December 19, 2024 07:12 AM

FBI UFO Memo Most Viewed Document In Vault

Ever wonder what the most popular document in the vault of the Federal Bureau of Investigation is? You're probably not surprised to learn that it's a memo about a UFO.

The memo is a page long, dated March 22, 1950, and is addressed to then FBI Director J. Edgar Hoover from Guy Hottel, then head of the FBI's Washington, D.C. field office. It contained information from an informant with a subject "Flying Saucers Information Concerning."

The memo stated:

"An investigator for the Air Force stated that three so-called flying saucers had been recovered in New Mexico. They were described as being circular in shape with raised centers, approximately 50 feet in diameter. Each one was occupied by three bodies of human shape but only three feet tall, dressed in metallic cloth of a very fine texture. Each body was bandaged in a manner similar to the blackout suits used by speed fliers and test pilots."

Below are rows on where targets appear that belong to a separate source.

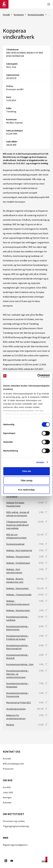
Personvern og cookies (14, 821)
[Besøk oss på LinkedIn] (6, 861)
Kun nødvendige (26, 490)
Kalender (7, 802)
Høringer (7, 797)
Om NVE (7, 787)
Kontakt (7, 758)
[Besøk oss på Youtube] (12, 861)
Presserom (8, 769)
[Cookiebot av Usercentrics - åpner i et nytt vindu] (37, 376)
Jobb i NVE (8, 793)
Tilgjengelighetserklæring (16, 826)
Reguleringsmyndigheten (15, 845)
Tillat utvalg (26, 480)
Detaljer (40, 462)
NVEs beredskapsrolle (13, 764)
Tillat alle (26, 471)
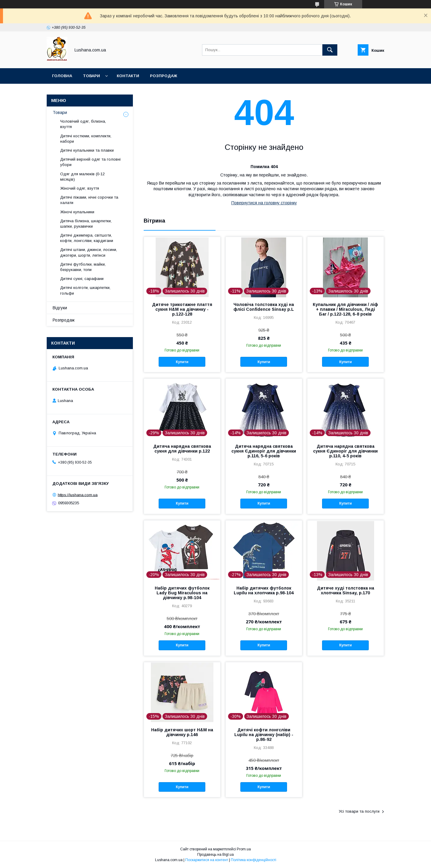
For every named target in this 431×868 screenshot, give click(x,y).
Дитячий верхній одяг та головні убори (90, 162)
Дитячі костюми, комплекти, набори (86, 138)
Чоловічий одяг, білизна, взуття (83, 124)
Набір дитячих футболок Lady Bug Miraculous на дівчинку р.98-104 (182, 593)
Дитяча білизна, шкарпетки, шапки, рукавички (86, 223)
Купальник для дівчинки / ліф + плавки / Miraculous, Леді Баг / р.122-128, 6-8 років (345, 309)
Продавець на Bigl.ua (216, 855)
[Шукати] (330, 50)
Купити (182, 362)
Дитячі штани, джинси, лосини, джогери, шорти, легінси (88, 252)
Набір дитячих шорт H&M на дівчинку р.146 (182, 732)
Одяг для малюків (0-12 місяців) (82, 177)
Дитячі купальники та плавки (87, 150)
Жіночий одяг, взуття (80, 188)
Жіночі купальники (77, 212)
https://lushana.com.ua (78, 494)
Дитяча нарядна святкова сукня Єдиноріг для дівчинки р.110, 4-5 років (345, 451)
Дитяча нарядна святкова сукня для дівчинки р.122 (182, 448)
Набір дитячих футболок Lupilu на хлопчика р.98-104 (264, 590)
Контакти (128, 76)
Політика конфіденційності (253, 860)
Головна (62, 76)
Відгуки (60, 308)
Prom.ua (244, 849)
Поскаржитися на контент (206, 860)
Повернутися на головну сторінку (264, 203)
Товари (91, 76)
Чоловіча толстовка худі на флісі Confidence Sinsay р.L (264, 307)
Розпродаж (164, 76)
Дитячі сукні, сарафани (82, 279)
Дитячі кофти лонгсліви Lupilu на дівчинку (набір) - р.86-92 (264, 735)
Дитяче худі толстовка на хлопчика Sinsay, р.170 (345, 590)
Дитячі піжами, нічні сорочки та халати (89, 200)
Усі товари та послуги (359, 811)
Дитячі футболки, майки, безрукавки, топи (83, 267)
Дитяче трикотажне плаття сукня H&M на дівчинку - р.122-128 (182, 309)
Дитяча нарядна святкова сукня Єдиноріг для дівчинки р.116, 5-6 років (264, 451)
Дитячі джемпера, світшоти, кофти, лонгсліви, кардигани (86, 238)
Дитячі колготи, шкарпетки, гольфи (85, 290)
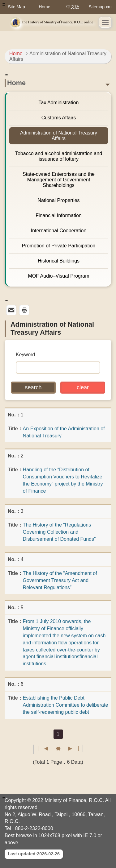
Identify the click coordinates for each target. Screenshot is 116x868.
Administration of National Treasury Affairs (59, 135)
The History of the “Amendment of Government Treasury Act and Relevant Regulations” (60, 580)
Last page (73, 748)
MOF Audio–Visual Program (58, 276)
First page (43, 748)
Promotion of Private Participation (59, 246)
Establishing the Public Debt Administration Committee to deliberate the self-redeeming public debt (66, 705)
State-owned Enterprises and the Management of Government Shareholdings (59, 180)
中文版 (73, 7)
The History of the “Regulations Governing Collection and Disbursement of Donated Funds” (60, 532)
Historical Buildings (59, 261)
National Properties (59, 200)
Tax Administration (59, 102)
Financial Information (59, 215)
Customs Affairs (59, 118)
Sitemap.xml (101, 7)
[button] (105, 22)
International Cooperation (59, 230)
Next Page (62, 748)
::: (3, 4)
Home (44, 7)
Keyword (25, 354)
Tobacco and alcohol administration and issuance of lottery (59, 156)
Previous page (54, 748)
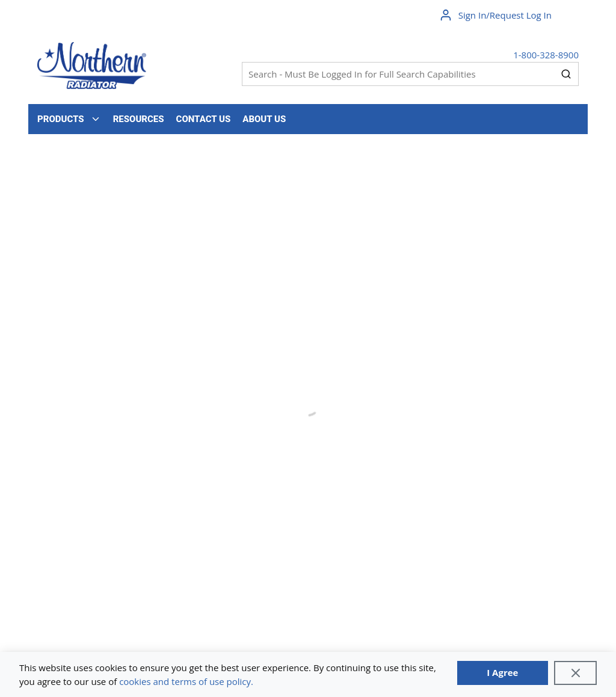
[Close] (575, 673)
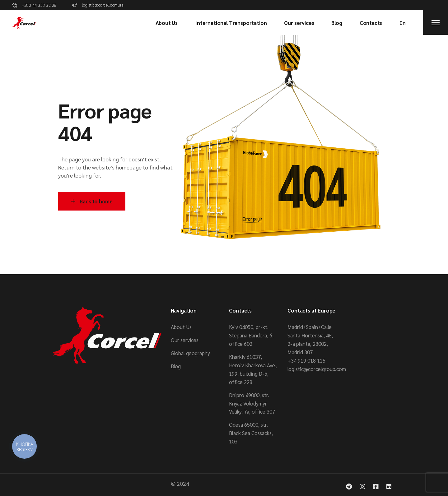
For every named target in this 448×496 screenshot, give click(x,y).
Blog (176, 366)
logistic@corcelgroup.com (317, 369)
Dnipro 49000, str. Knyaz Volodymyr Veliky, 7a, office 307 (252, 403)
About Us (181, 327)
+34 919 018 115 (306, 360)
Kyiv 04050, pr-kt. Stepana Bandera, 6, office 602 (251, 335)
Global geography (190, 353)
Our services (184, 340)
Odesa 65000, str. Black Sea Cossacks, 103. (251, 433)
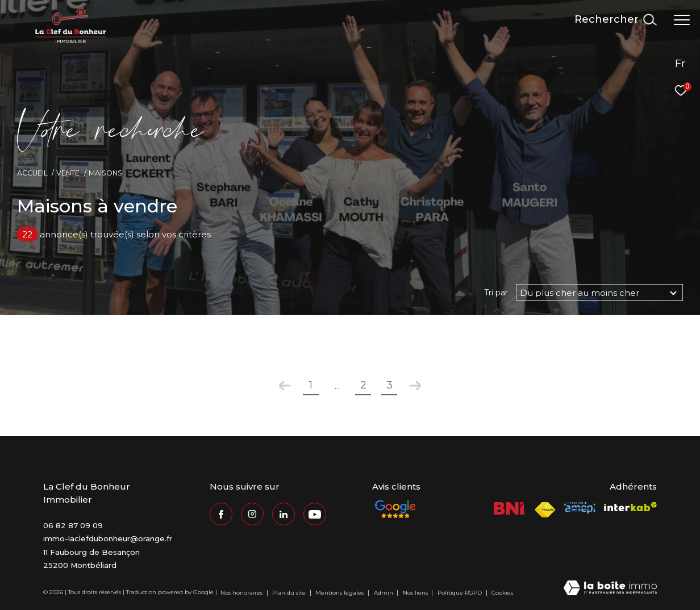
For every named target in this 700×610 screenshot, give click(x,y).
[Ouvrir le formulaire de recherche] (615, 20)
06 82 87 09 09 (73, 525)
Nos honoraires (242, 592)
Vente (68, 173)
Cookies (502, 593)
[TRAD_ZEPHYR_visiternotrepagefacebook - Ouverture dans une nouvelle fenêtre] (221, 514)
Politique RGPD (460, 592)
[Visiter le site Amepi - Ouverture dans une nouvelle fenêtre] (580, 508)
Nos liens (416, 592)
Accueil (32, 173)
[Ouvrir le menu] (682, 20)
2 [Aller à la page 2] (363, 385)
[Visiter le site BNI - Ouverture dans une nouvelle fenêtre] (510, 508)
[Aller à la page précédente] (285, 386)
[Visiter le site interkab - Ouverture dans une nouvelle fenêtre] (630, 507)
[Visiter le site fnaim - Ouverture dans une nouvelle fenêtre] (545, 509)
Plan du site (290, 592)
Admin (384, 592)
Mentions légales (340, 592)
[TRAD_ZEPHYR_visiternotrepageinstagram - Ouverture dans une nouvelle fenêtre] (252, 514)
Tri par (496, 293)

Hottel reported no further evaluation was conducted.

The file was released in April 2011 under the Freedom of Information Act. It has been viewed nearly a million times, in part because, according to the FBI, media outlets "erroneously reported that the FBI had posted proof of a UFO crash at Roswell, New Mexico [in 1947] and the recovery of wreckage and alien corpses."

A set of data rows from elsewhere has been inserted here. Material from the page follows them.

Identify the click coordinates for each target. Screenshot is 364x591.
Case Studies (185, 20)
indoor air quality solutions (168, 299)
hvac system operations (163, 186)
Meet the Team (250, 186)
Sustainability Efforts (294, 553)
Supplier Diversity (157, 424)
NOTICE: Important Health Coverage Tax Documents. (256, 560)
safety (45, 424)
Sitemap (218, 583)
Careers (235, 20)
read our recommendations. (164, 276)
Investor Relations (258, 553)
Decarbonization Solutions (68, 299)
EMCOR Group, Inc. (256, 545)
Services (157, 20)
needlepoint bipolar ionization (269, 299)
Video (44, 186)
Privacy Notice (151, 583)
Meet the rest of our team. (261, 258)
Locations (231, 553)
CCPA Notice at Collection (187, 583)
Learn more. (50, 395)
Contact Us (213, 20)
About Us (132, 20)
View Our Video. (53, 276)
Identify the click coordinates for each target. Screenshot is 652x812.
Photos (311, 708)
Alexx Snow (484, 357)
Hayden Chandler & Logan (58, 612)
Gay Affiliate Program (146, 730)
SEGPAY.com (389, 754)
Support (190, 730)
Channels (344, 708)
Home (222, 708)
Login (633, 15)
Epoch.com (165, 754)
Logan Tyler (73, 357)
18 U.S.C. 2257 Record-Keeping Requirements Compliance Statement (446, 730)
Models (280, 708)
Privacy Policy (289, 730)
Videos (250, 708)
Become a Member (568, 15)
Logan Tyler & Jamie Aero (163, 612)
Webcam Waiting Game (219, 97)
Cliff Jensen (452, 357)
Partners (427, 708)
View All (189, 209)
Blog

In 2011, the Daily Mail reported that, "A bizarre memo that appears to prove that aliens did land in New Mexico prior to 1950 has been published by the FBI."

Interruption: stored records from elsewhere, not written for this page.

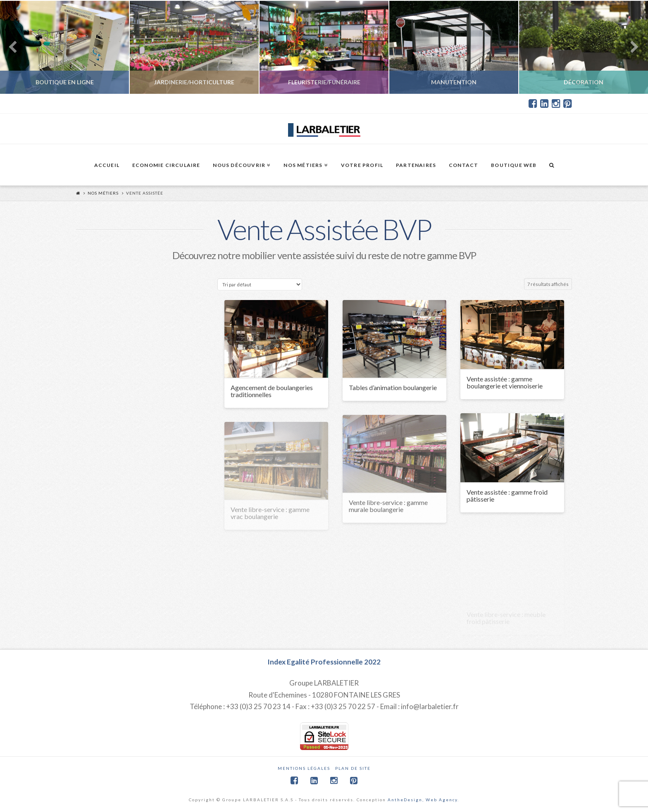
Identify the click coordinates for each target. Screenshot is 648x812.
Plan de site (353, 768)
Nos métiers (103, 193)
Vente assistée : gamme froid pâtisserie (507, 495)
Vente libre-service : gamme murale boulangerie (388, 506)
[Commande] (260, 284)
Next (630, 47)
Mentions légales (304, 768)
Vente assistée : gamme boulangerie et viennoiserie (505, 382)
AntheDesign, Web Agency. (423, 800)
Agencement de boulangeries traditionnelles (272, 391)
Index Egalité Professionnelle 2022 (324, 662)
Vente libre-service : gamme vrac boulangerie (270, 513)
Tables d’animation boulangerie (393, 387)
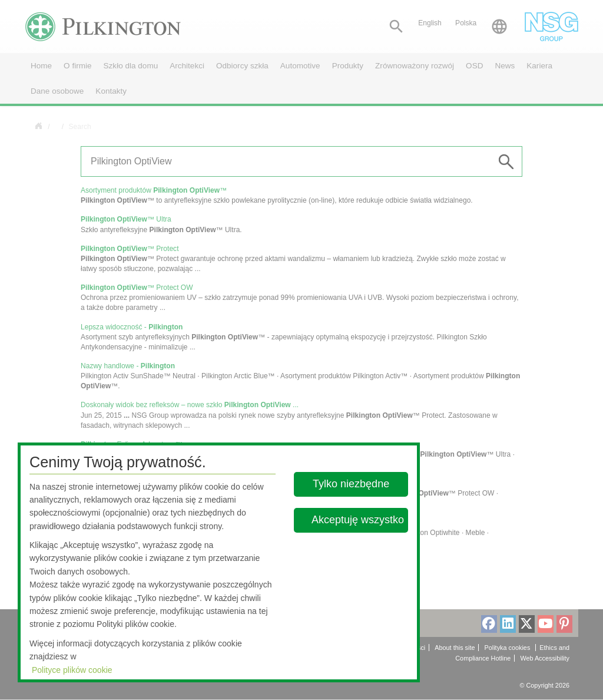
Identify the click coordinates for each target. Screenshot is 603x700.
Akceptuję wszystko (357, 520)
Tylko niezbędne (352, 484)
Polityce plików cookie (72, 670)
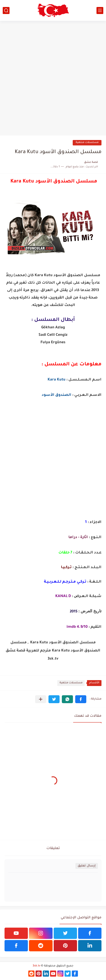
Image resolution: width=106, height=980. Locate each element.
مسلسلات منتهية (87, 143)
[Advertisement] (53, 78)
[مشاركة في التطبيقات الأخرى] (40, 699)
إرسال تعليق (87, 866)
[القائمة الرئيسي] (100, 10)
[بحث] (6, 10)
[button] (80, 699)
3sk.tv (37, 966)
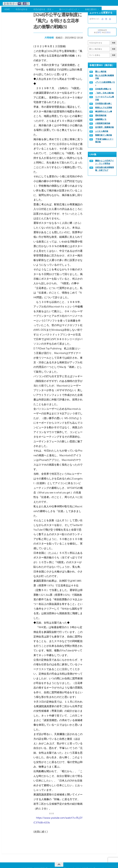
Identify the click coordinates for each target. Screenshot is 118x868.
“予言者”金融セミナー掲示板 (104, 141)
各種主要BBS (91, 9)
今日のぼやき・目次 (42, 9)
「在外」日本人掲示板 (105, 93)
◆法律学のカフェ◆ (104, 111)
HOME (7, 9)
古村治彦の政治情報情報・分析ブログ (105, 168)
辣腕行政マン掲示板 (104, 135)
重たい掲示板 (101, 71)
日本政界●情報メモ (103, 89)
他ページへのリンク (68, 9)
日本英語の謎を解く (104, 103)
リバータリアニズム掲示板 (105, 98)
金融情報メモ (101, 119)
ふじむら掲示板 (101, 131)
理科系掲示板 (101, 115)
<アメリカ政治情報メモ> (105, 84)
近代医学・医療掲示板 (105, 127)
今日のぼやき (22, 9)
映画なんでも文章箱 (104, 107)
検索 (114, 43)
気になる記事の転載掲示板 (105, 77)
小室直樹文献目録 (102, 123)
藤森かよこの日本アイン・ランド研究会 (105, 162)
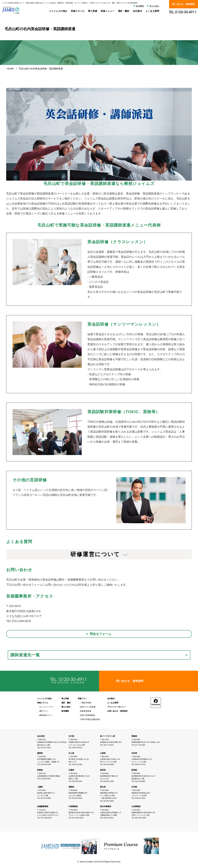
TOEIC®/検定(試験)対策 (90, 719)
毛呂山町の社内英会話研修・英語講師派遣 (41, 68)
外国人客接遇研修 (87, 715)
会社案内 (137, 11)
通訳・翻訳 (124, 11)
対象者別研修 (85, 711)
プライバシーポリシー (116, 707)
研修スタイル (78, 11)
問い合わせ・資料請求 (183, 4)
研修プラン (82, 699)
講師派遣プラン (46, 715)
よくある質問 (152, 11)
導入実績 (92, 11)
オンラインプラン (47, 707)
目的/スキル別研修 (87, 707)
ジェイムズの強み (58, 11)
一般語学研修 (85, 703)
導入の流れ (154, 6)
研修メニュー (108, 11)
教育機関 (140, 6)
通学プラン (44, 711)
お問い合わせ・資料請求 (117, 711)
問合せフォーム (101, 634)
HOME (10, 68)
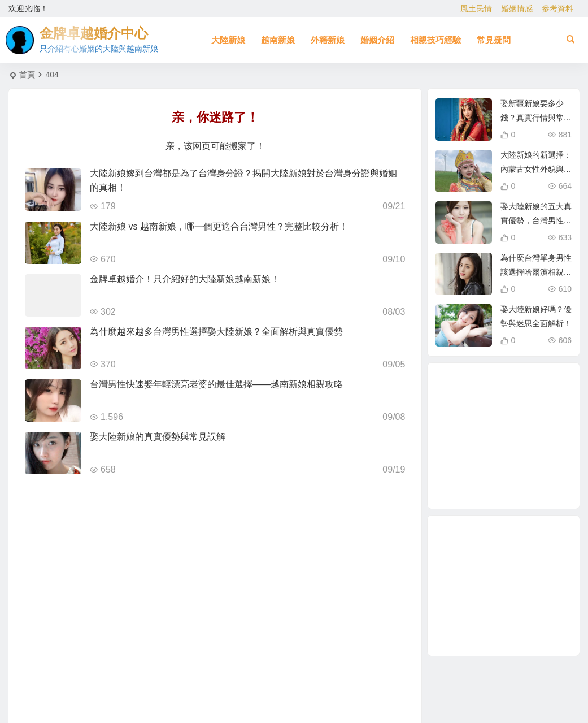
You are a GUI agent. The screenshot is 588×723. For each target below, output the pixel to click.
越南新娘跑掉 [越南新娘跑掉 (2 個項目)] (471, 409)
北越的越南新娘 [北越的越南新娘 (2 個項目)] (529, 436)
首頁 (27, 75)
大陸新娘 (228, 40)
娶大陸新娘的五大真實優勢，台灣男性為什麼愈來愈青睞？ (536, 220)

The FBI has posted a statement regarding the memo in a blog post on its website on Monday.

"The Hottel memo does not prove the existence of UFOs," the post read. "It is simply a second- or third-hand claim that we never investigated."

The FBI also pointed out that the date on the memo Hottel sent was approximately three years after the events in Roswell, which occurred in July 1947.

"There is no reason to believe the two are connected," the statement read. "The FBI has only occasionally been involved in investigating reports of UFOs and extraterrestrials. For a few years after the Roswell incident, Director Hoover did order his agents-the request of the Air Force-verify any UFO sightings.

"That practice ended in July 1950, four months after the Hottel memo, suggesting that our Washington Field Office didn't think enough of that flying saucer story to look into it."